— Start of Quoted passage —

Spark Scala - Read JSON File
JSON remains the lingua franca of data interchange. APIs return it, logging systems emit it, and configuration files use it. When you're building data pipelines with Apache Spark, you'll inevitably...
Key Insights
- Always define explicit schemas for production JSON workloads—schema inference scans your entire dataset and kills performance at scale.
- Use
multiLinemode only when necessary; single-line JSON (JSON Lines format) is significantly faster to parse and parallelize. - The
modeoption determines how Spark handles malformed records—chooseFAILFASTfor data quality pipelines andPERMISSIVEwith a corrupt record column for debugging.
Introduction
JSON remains the lingua franca of data interchange. APIs return it, logging systems emit it, and configuration files use it. When you’re building data pipelines with Apache Spark, you’ll inevitably need to ingest JSON data at scale.
Spark’s DataFrame API makes reading JSON straightforward, but the simplicity masks important decisions that affect performance, reliability, and correctness. This article covers the practical aspects of reading JSON files in Spark using Scala—from basic reads to handling deeply nested structures that make you question your career choices.
Environment Setup
Before reading any JSON, you need a properly configured SparkSession. Here’s a standard setup for local development:
import org.apache.spark.sql.SparkSession
import org.apache.spark.sql.types._
import org.apache.spark.sql.functions._
val spark = SparkSession.builder()

— End of Quoted passage —
— Start of Recorded data —

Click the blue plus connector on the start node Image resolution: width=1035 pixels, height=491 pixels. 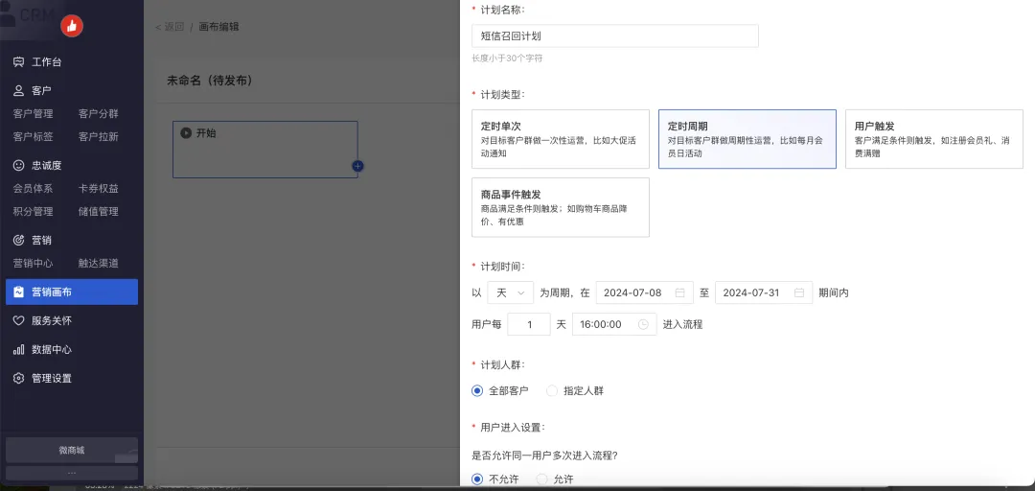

— End of Recorded data —

■ **Aim of the task**
Do these statements agree with the Spark JSON article? (a) Schema inference scans the whole dataset. (b) The SparkSession setup shown is meant for a production cluster. (c) The DataFrame API makes reading JSON difficult. Answer yes or no for each, and quote the deciding words. Rely only on the Spark JSON article for what comes next.

■ **Complete answer**
(a) Yes: "schema inference scans your entire dataset and kills performance at scale."
(b) No: "a standard setup for local development"
(c) No: "makes reading JSON straightforward"